Meanwhile, a cloud drew aside from the sun,
and sunlight slanted in to transfigure a spot on the wall, a spot on a tatty school timetable. From that point the golden glow laid a path of brightness
across some of the desks and his cliquey classmates. They weren’t taking any
notice of the blue sky, that wondrous sky that hinted that life might be better
than it seemed –
Another
cloud moved across the sun and the line of light disappeared. Midax shivered. He
had occasionally experienced it before, this weird sensation which briefly
gripped him, and he absolutely could not understand it.

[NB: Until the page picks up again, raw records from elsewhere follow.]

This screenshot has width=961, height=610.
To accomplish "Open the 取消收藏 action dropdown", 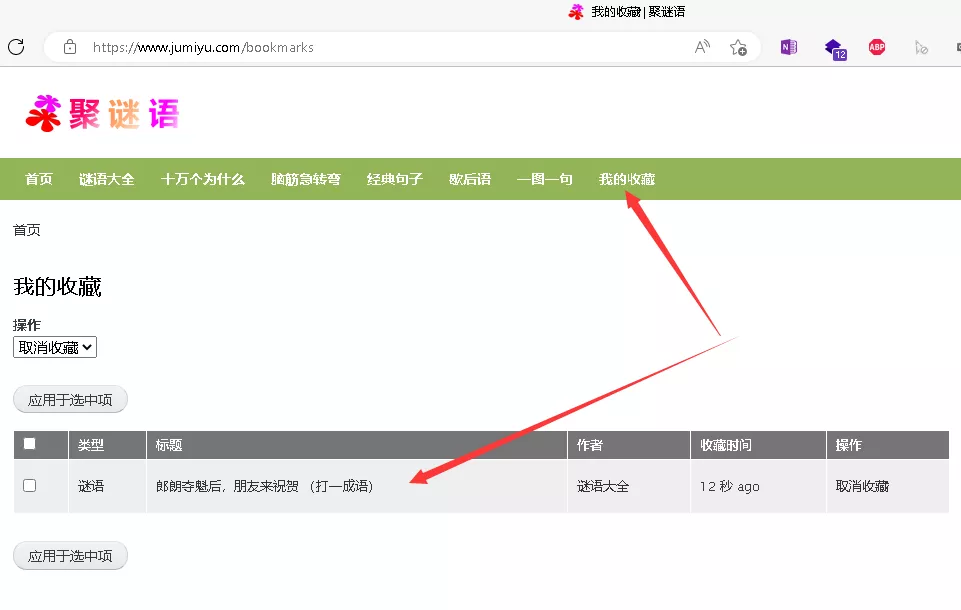I will coord(54,347).
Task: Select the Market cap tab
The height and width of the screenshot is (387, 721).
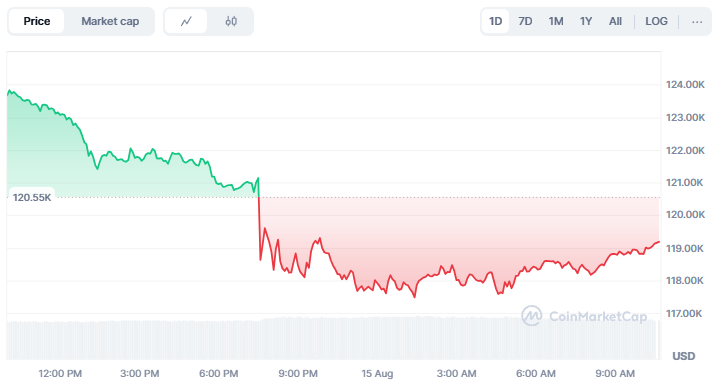Action: (110, 22)
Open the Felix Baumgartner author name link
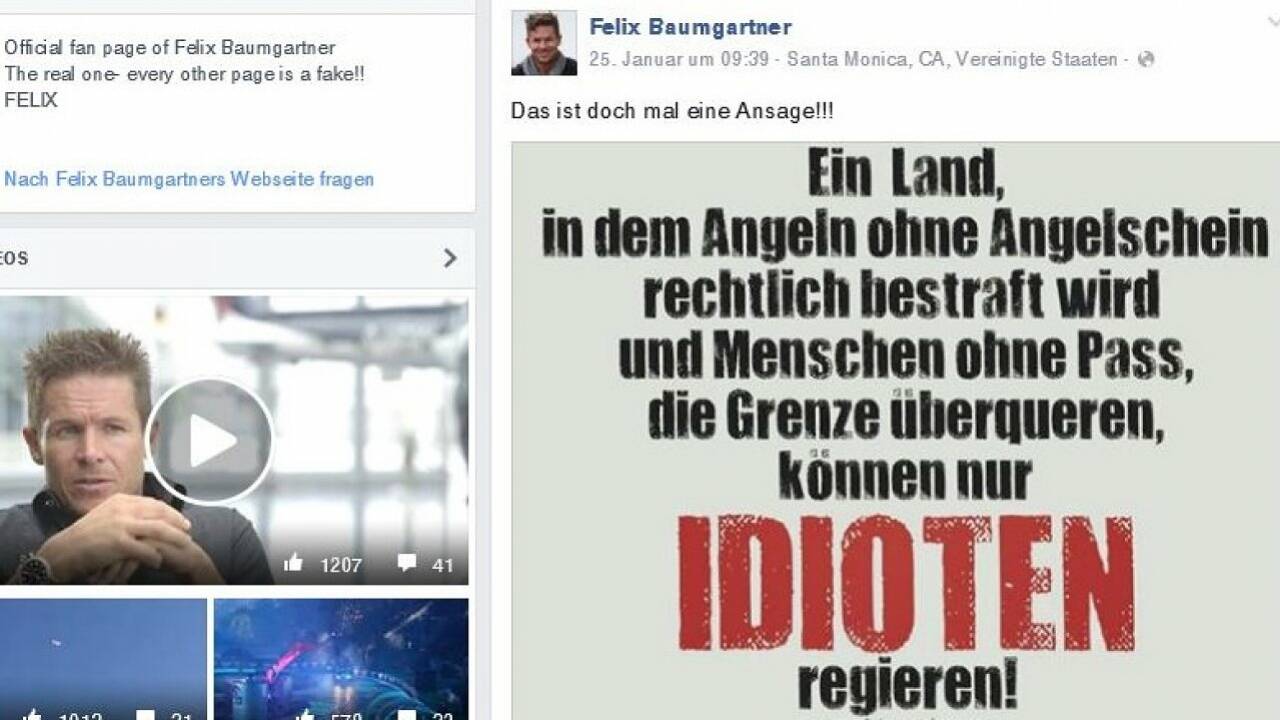1280x720 pixels. tap(690, 27)
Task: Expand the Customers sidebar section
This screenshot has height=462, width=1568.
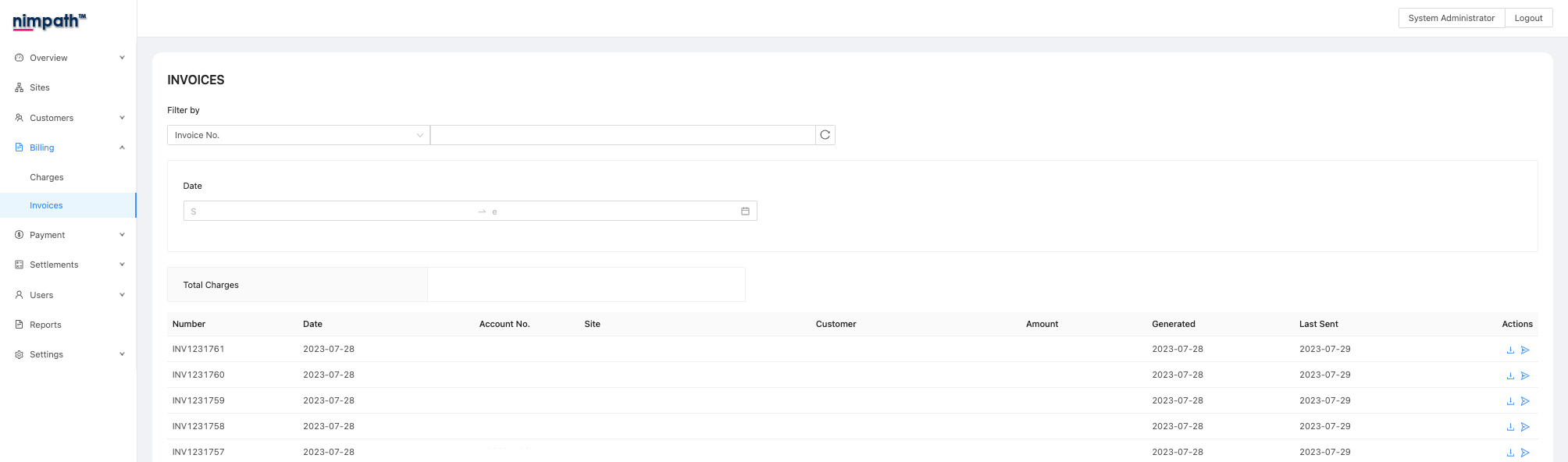Action: [x=69, y=118]
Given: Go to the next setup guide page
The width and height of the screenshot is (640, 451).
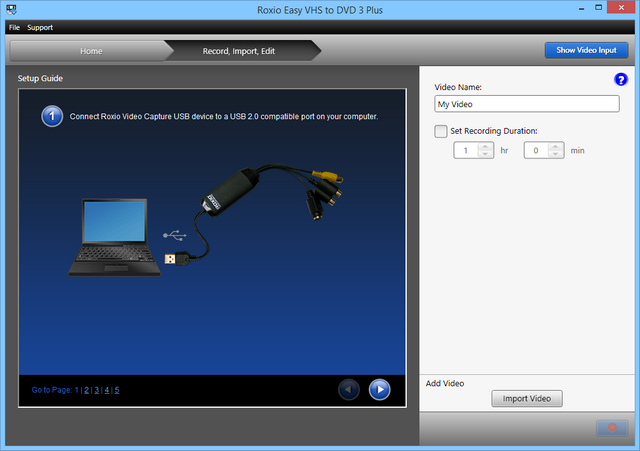Looking at the screenshot, I should point(379,389).
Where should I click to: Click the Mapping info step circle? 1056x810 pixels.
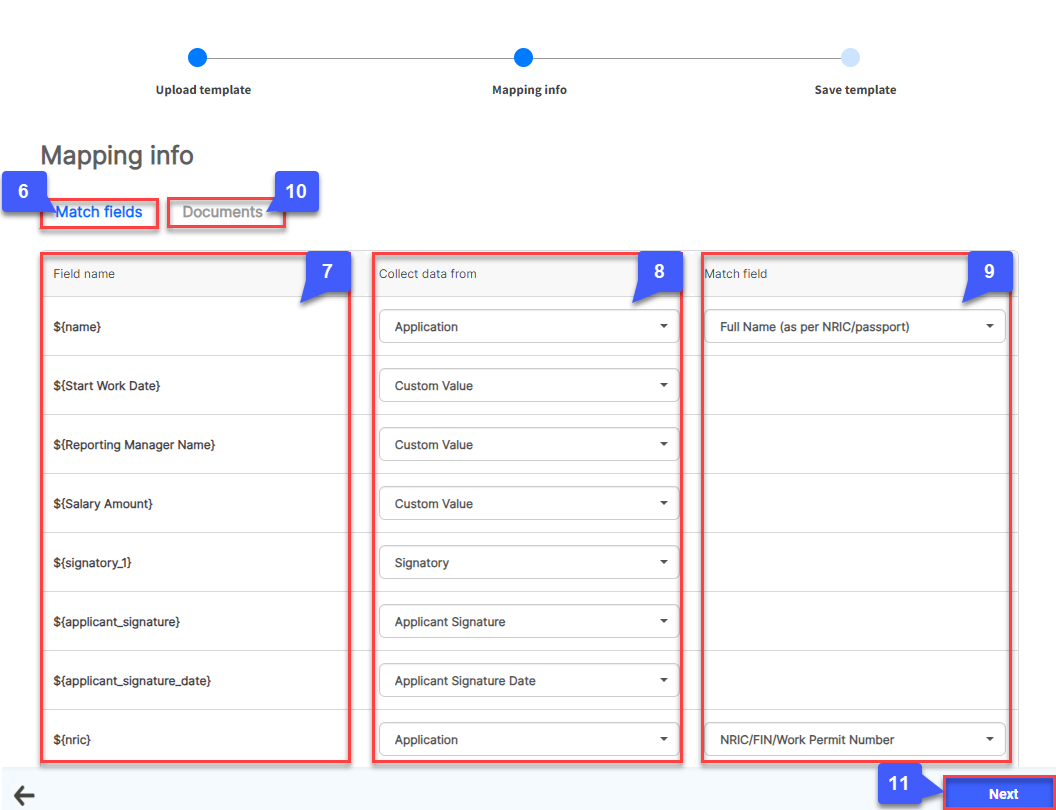[x=523, y=58]
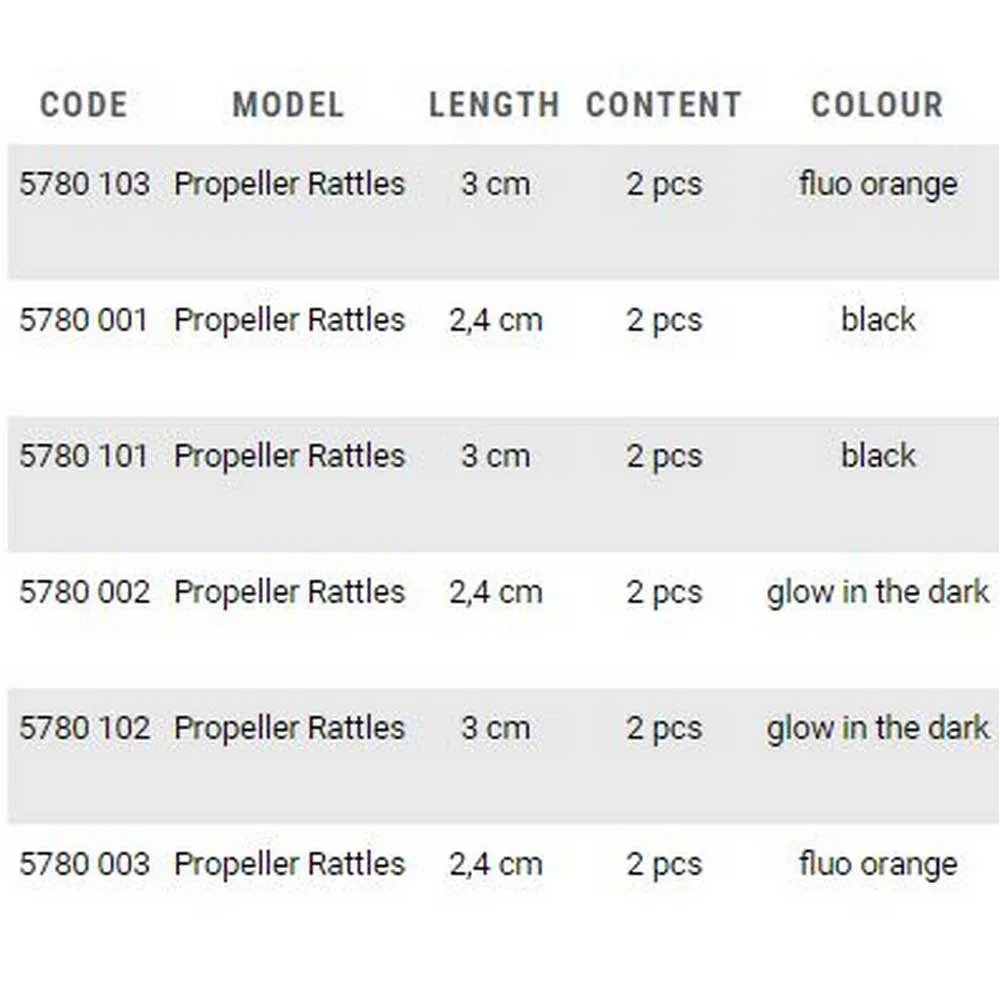The height and width of the screenshot is (1000, 1000).
Task: Select product code 5780 102
Action: 84,728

In vain he wondered
what it was really supposed to mean – he knew it only as a sense of closeness
to some narrowly-averted doom.
It
was a peculiarly powerful sense of having
escaped.
And
what had triggered the inexplicable “graze” this time?
His
question about the scurvy! Yes, that was it. Or rather – his acceptance of Miss
Hca’s answer: that’s when he had felt the brush with danger.
For
his contribution had got a laugh and he’d left the matter there, had not
pursued it further, and he somehow felt that that restraint had been fortunate.
Why, though? Why was it the case that, especially during the worst days of settling in,
when he’d been finding it hardest to get used to school, he had felt again and
again that he was being rescued, pulled back from some brink, saved from wrong
turnings repeatedly –
Was
he cleverer than he thought? Much as it would have gratified him to lay claim
to a wisdom beyond his years, he felt himself to be, on the contrary, during
these spooky “near-miss” moments, very much the bumpkin blundering about in a
high-grade super-reality: Midax the buffoon, watched over by a guardian angel.
For
example, there had been that moment a few weeks ago, when he had asked to join
in a lunch-hour ball-game being played by lads a year older than he, and had
been rudely sent packing by one of them. A nasty moment: yet, extraordinarily,
its nastiness, instead of festering, had immediately been swabbed clean of
humiliation by means of the following amazing thought: You never know what regrets the snubber may have later on; all through
your life you’ll never know how many times his memory recalls your retreating
back and he thinks with regret, “I’m sorry I snubbed that little lad”. For you
will have your regrets too. Everybody has. So you do well to forgive him.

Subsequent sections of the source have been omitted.